Disaster Recovery
Applies to: Kyvos Enterprise Kyvos Cloud (SaaS on AWS) Kyvos AWS Marketplace
Kyvos Azure Marketplace Kyvos GCP Marketplace Kyvos Single Node Installation (Kyvos SNI)
Guided Recovery
Kyvos Manager provides a dedicated interface for disaster recovery of all cloud clusters. The dedicated wizard provides a guided flow for performing disaster recovery across all cloud clusters.
Note
You need to manually create nodes for Kyvos Manager from the terminal.
Prerequisites
Create a new node for Kyvos Manager, and ensure the following:
This node should have the same set of permissions in terms of roles, tags (UsedBy / CreatedBy, CLUSTER_ID, ROLE : KM, LAYER : KM_Service), network access rules and permissions (VirtaulNetwork, Subnet, Security Group, Resource Group), credentials, size and instance type, disk organization (mount point, disks, directories where Kyvos Manager and Kyvos installed) as that of the original Kyvos Manager node which doesn’t exist anymore.

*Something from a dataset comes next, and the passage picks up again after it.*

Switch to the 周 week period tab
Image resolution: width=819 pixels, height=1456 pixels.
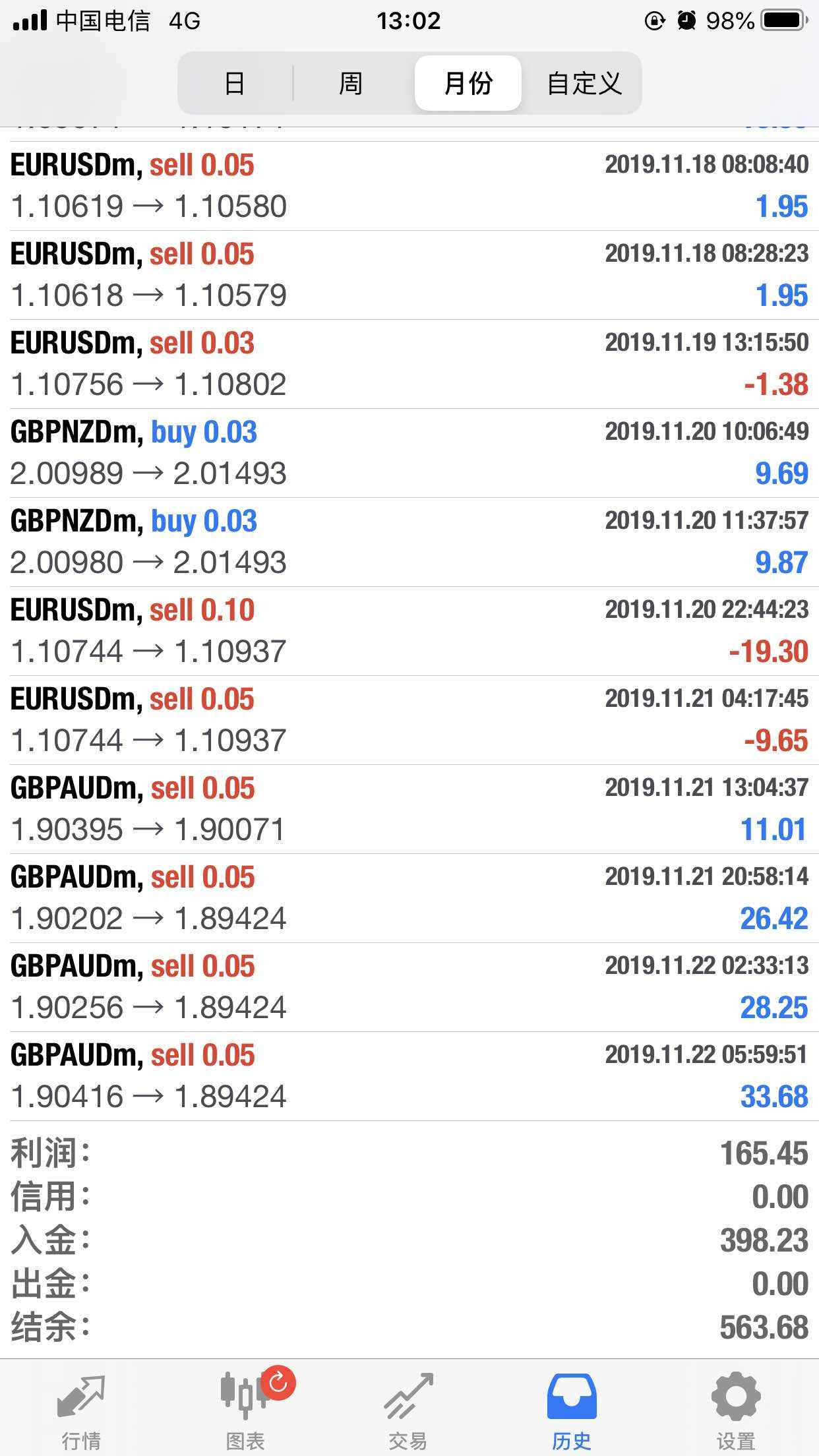coord(351,84)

For access purposes, you need to either add the same security group or the security group added must have the same set of access rules and permissions.
If Secrets Manager/Key Vault is in use, then ensure that the roles assigned to the new Kyvos Manager node have access to the Secrets Manager/Key Vault.

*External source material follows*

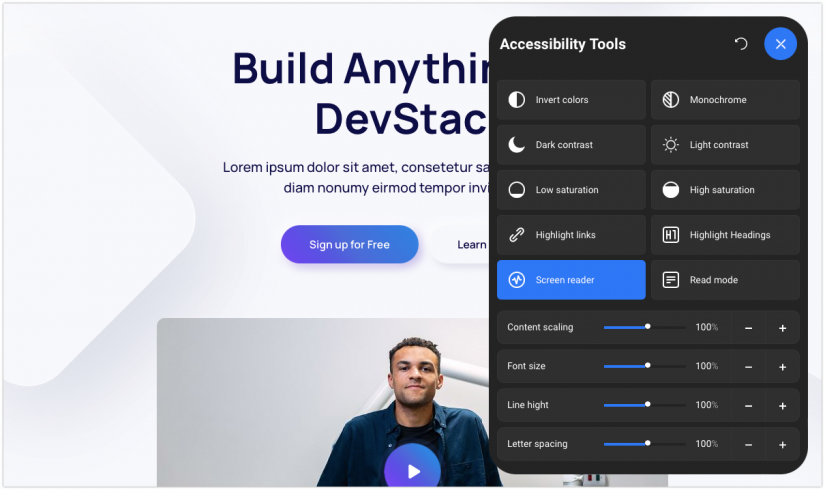Enable Highlight links
This screenshot has height=490, width=825.
[571, 235]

Ensure that roles assigned to the new Kyvos Manager node have access to the S3 bucket/ABFS account.
If the Kyvos Manager node is created by attaching a disk image of any old Kyvos Manager node, then ensure the below in mentioned sequence:
Agent service is stopped on that node.
Agent cron entry deleted from crontab.
Kyvos Manager Agent and Kyvos folders were deleted from it.
To restore Kyvos Manager on the new node, download a script file named disaster-recovery-kyvosmanager.sh from the DFS at path <engine_work>/setup/scripts/ and execute that script. This will restore the Kyvos Manager server.
Note
Keep the following things handy during disaster recovery, depending on what is affected in your cluster.

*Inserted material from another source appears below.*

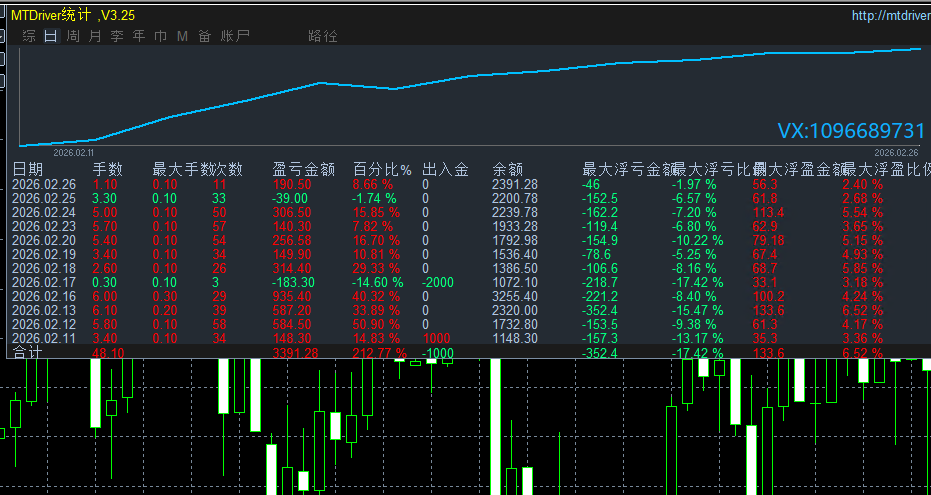
Task: Open the http://mtdriver website link
Action: pyautogui.click(x=890, y=15)
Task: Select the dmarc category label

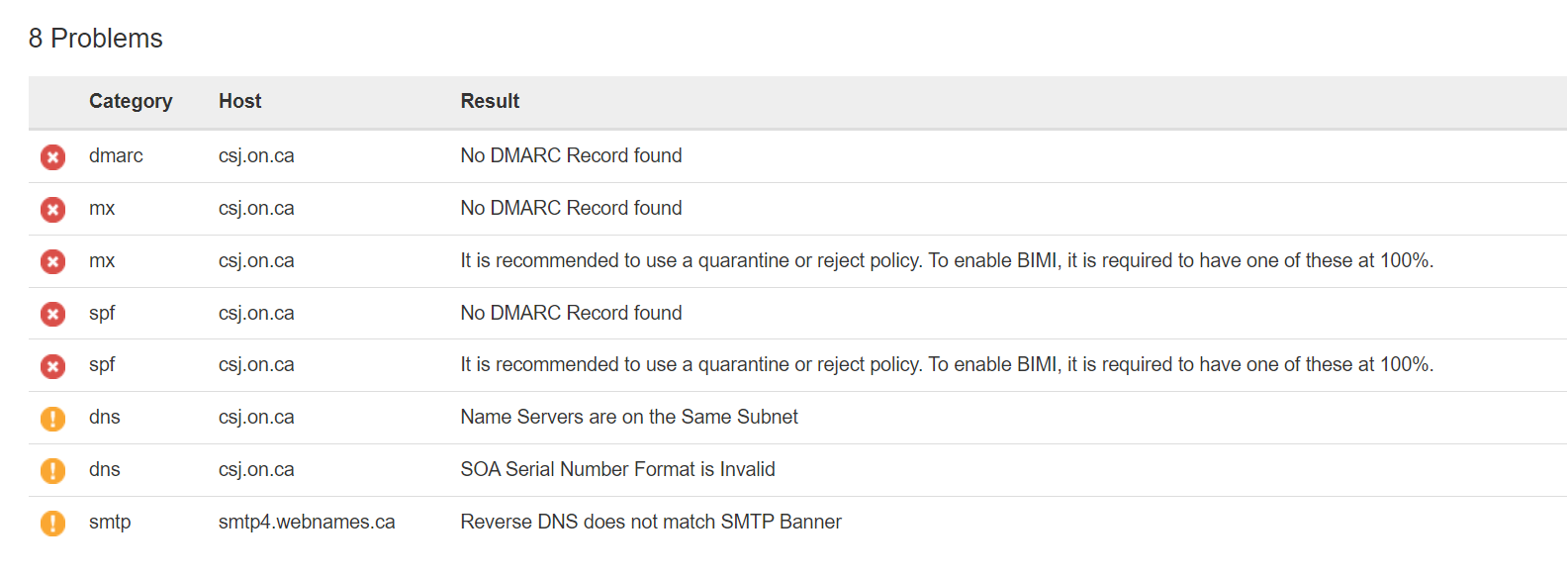Action: pyautogui.click(x=116, y=155)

New certificates are applicable if existing settings (domain/subdomain) are changed after recovery.
Production license as per new BI nodes in case any BI server impacted
You must use the disaster recovery capability in any of the following scenarios:
If Kyvos Manager, BI Server, or Query Engine nodes are affected.
If only the Kyvos Manager nodes are affected.
If Kyvos Manager and all Kyvos nodes (BI Servers, Query Engines, WebPortal, and Postgres Server) are affected.
If only the BI Server or Query Engine nodes are affected, then add a node for that service, and the cluster can be restored. You will not need to use disaster recovery capability for this case.
If you enable TLS for Kyvos Manager and Kyvos application, the TLS option is not applicable during the Disaster Recovery restoration. After successful restoration, the TLS-related certificates are restored, and you can continue with the TLS option.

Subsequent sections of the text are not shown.